### TO DO
Each line below from the "Viewport: 571px width, 356px height." line through the "This screenshot has height=155, width=606." line, those two included, must be restated word for word; the pictures must not be.

### PROVIDED ENTRIES

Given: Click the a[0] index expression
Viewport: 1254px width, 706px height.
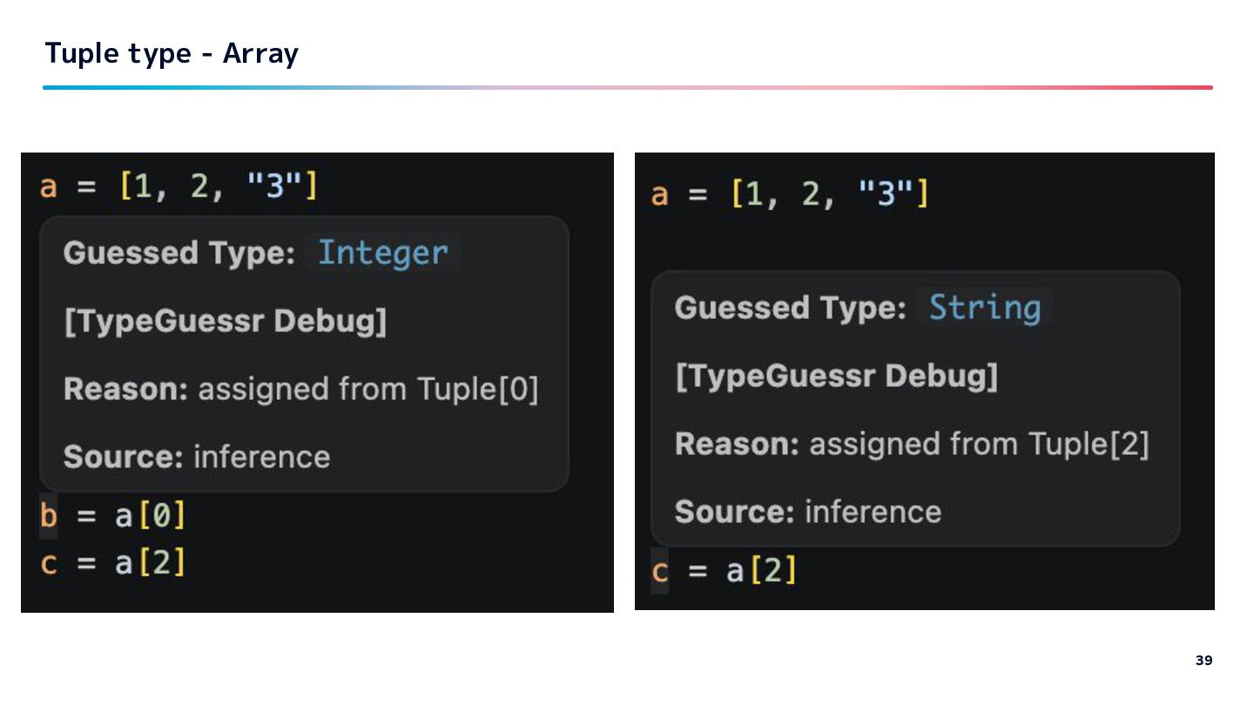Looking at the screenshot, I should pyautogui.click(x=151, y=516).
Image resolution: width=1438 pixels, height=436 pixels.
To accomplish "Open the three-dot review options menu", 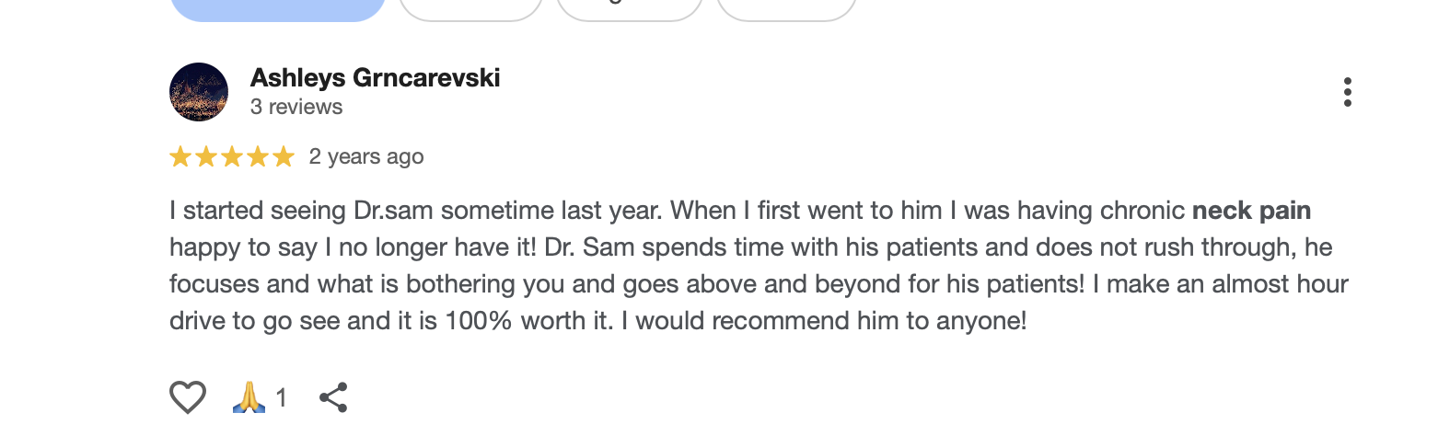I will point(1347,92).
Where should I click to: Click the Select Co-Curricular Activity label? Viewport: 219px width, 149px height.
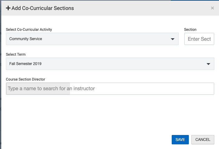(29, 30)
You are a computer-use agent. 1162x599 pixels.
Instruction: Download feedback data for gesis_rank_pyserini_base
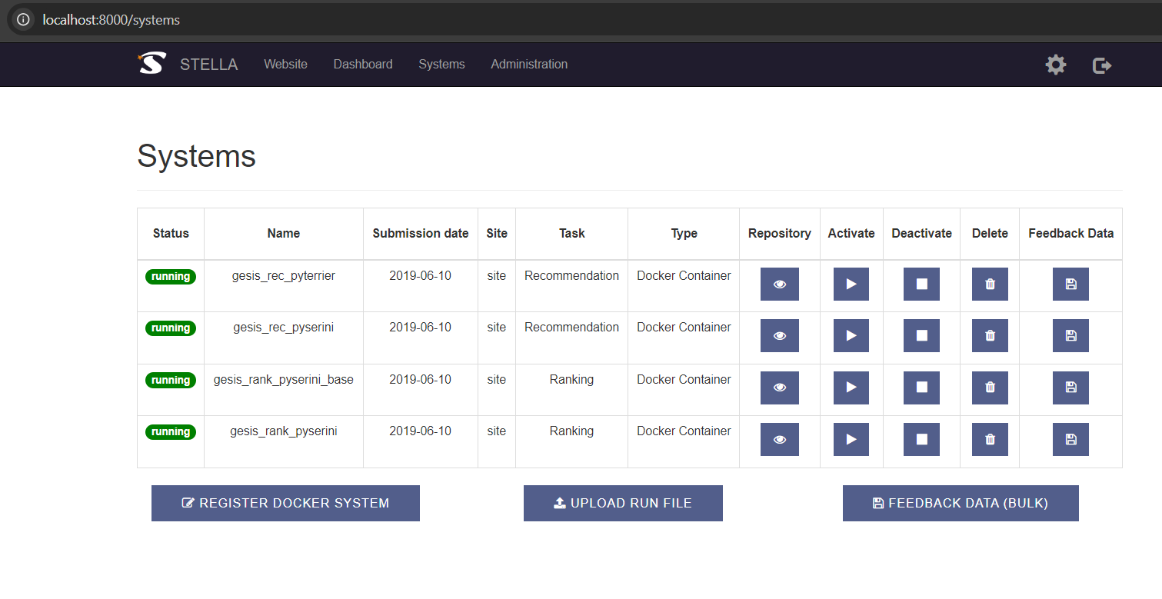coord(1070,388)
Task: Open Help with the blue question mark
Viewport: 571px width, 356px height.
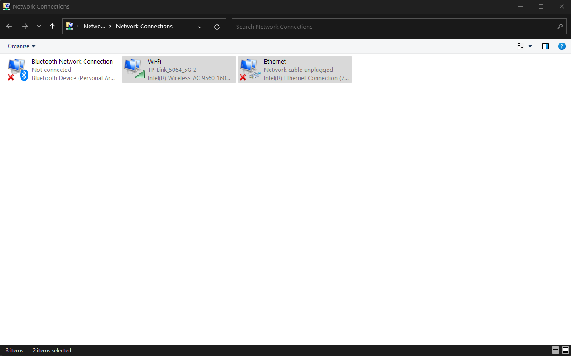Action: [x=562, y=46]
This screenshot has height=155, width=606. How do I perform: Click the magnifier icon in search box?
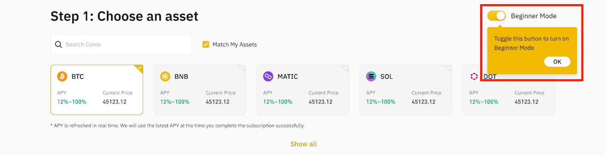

...

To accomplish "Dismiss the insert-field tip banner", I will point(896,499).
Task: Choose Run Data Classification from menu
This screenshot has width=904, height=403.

---

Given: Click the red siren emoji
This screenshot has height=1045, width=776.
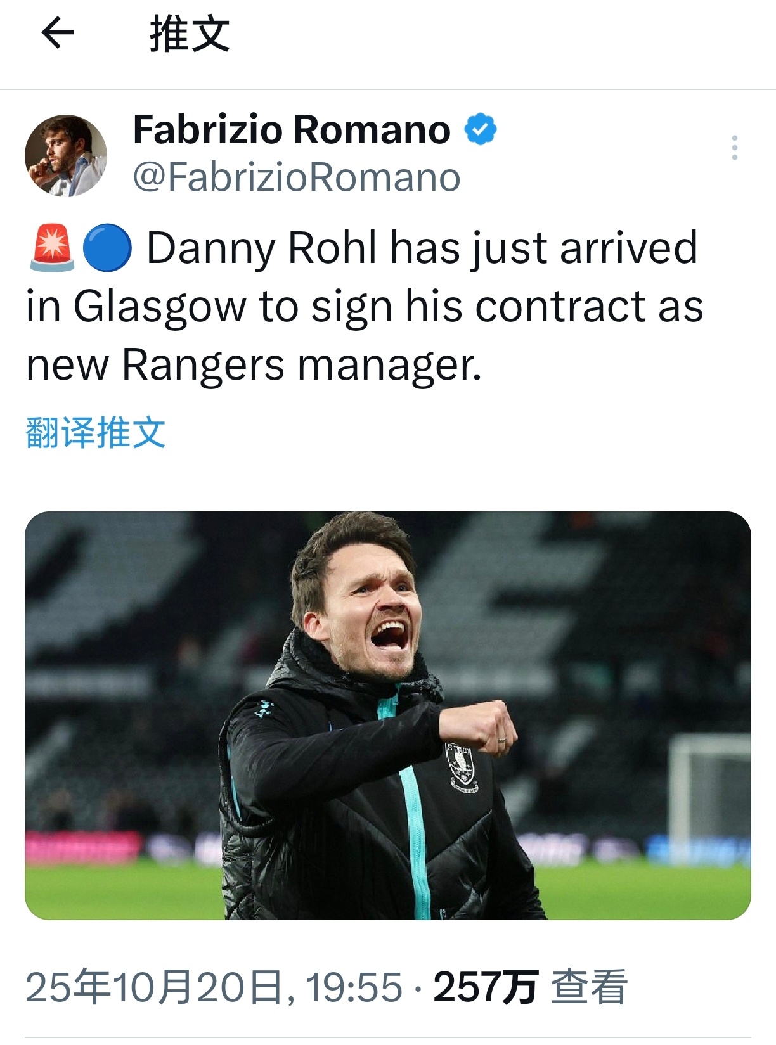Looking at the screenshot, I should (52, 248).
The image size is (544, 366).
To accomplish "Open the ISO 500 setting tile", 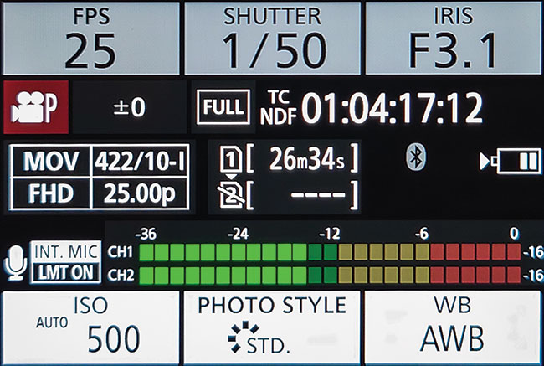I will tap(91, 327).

### ANSWER
Viewport: 571px width, 356px height.
Action: [x=562, y=46]
This screenshot has height=155, width=606. How do I perform: Click the magnifier icon in search box?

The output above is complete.